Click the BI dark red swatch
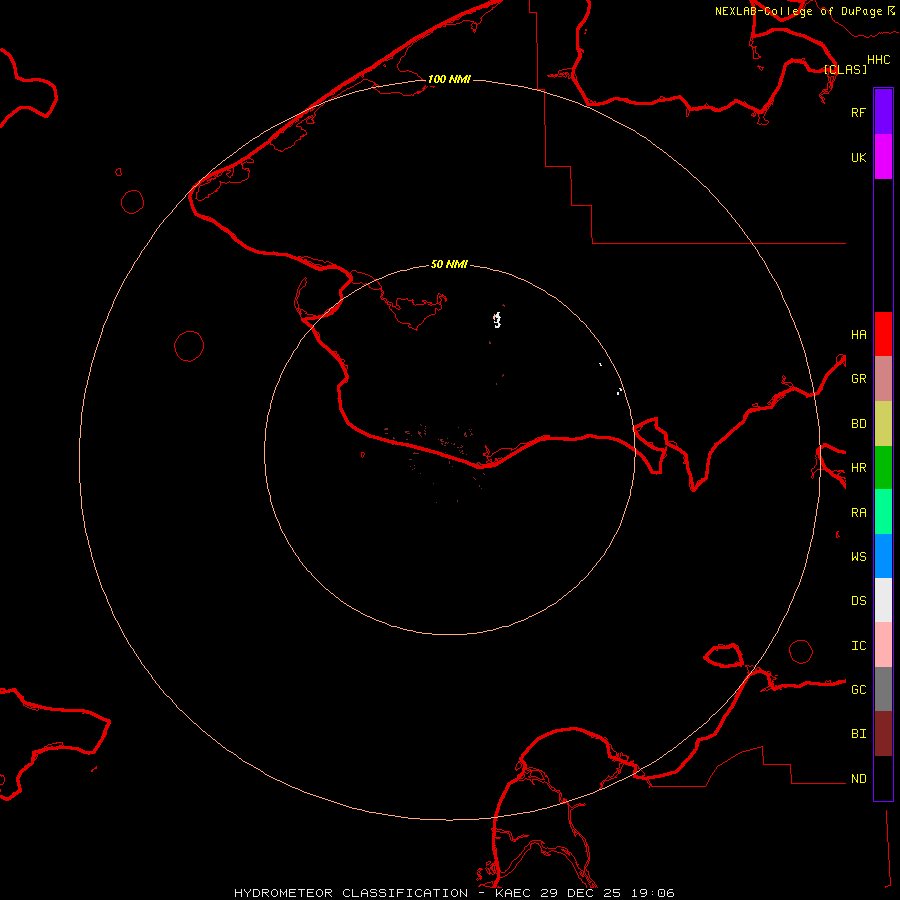The height and width of the screenshot is (900, 900). tap(883, 733)
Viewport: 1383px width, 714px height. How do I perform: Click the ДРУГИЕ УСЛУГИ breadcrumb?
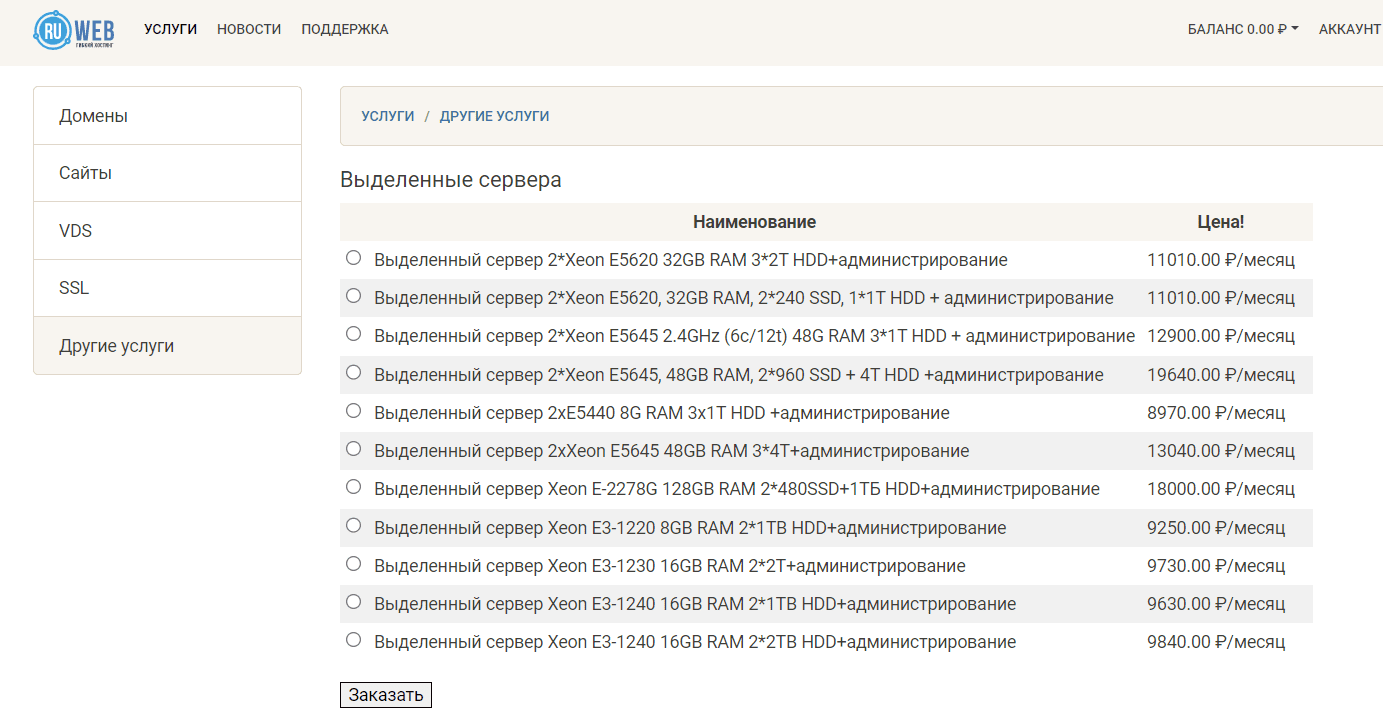pyautogui.click(x=493, y=115)
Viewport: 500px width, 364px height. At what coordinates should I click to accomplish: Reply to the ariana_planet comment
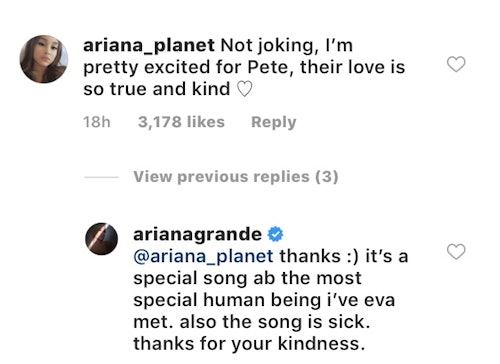(x=274, y=122)
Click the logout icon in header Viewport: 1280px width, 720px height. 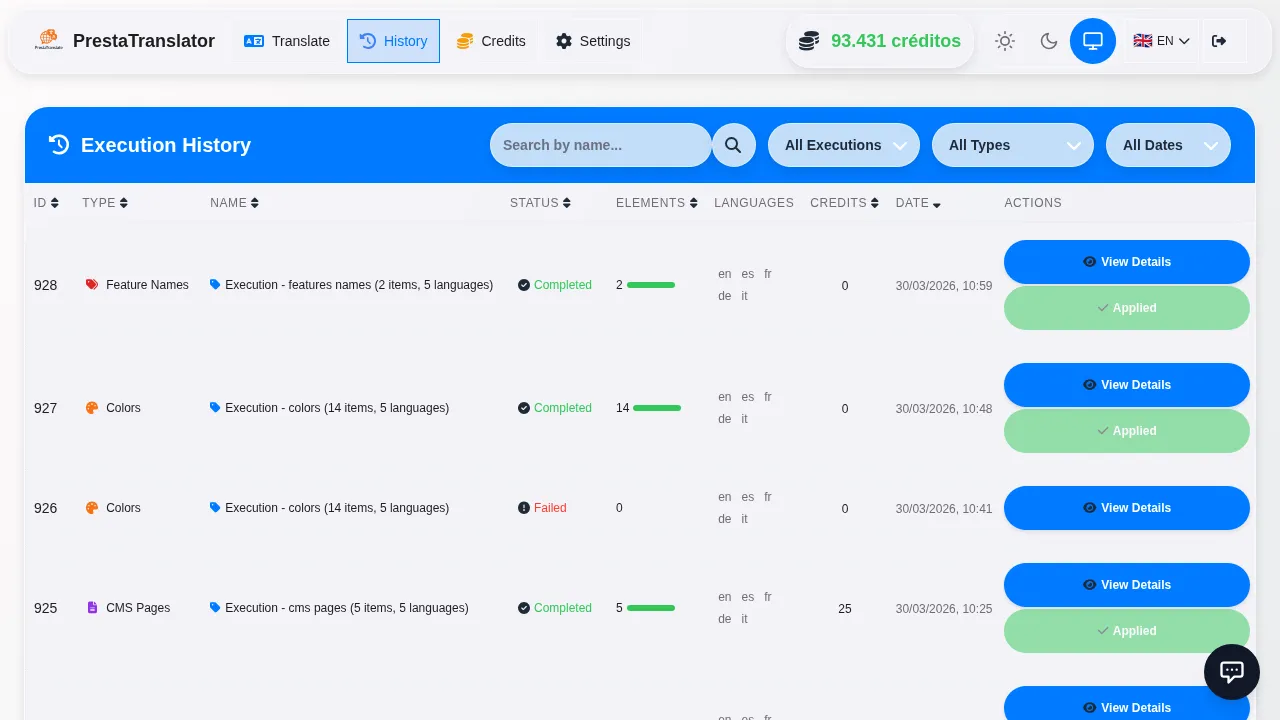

=======

AIM OF THE TASK:
Full transcription of the material, exact in every line, without images.

RESPONSE:
Click the BI dark red swatch
The height and width of the screenshot is (900, 900). tap(883, 733)
Viewport: 1383px width, 714px height. How do I perform: Click the ДРУГИЕ УСЛУГИ breadcrumb?
pyautogui.click(x=493, y=115)
Viewport: 500px width, 364px height. At what coordinates should I click to accomplish: Reply to the ariana_planet comment
(x=274, y=122)
Click the logout icon in header Viewport: 1280px width, 720px height. 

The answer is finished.